Doing things this way ensures that Action is called as soon as an associated Thing changes, but once it's been notified the Action isn't actively called again until it has finished handling all queued changes. This means that a Thing can be changed as frequently as necessary, but the Action only sees as many changes as necessary to model the change.

For example, some meter might be moved from a value of 1 to a value of 100 in a couple of seconds, but it might take the Action a half-second or so to deal with each change. Rather than forcing Action to deal with all the values sequentially (a process which would take 50 seconds or so), the code instead lets Action handle the first value, then skip over a bunch of intermediate values to the next current value until it reaches the final value. Rather than dealing with 100 values, Action would only need to deal with 4 or 5.

ReferenceActionLink

Just as ThingReferenceImpl tracks its associated Actions through ThingChangedLinks, so ActionImpl tracks its associated ThingReferences via a list of ReferenceActionLinks. In fact, there should be a corresponding ReferenceActionLink for every ThingChangedLink. However, ReferenceActionLink's logic is much simpler than ThingChangedLink.

As stated above, ReferenceActionLink's getThingChangedEvent basically acts as a front-end for the corresponding ThingChangedLink's acknowledgeThingChangedEvent, through the ThingReference's acknowledgeThingChanged, which finds the ThingChangedLink for the supplied Action and calls that ThingChangedLink's acknowledgeThingChangedLink method.

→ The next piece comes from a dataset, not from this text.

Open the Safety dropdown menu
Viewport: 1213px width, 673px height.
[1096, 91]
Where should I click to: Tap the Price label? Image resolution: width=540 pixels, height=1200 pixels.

ReferenceActionLink also has a Ball variable, but this one keeps things in lock-step, since a getThingChangedEvent which returns a ThingChangedEvent (and thus sets ReferenceActionLink's Ball to false) must be followed by a call to the ReferenceActionLink's acknowledgeThingChangedEvent method (which sets Ball back to true) before getThingChangedEvent will return any more events.

ActionImpl

ActionImpl is the final target of all ThingChangedEvents. These are dealt with by an ActionImpl worker thread in the run method, by handing them off to the ActionImpl's thingChanged method.

The thingChanged method sends an acknowledgement back to the ReferenceActionLink (and releasing the implicit lock set by the call to the ReferenceActionLink's getThingChangedEvent It also queues up worker thread, which will eventually call the ActionImpl's doAction method, which is what this is all about.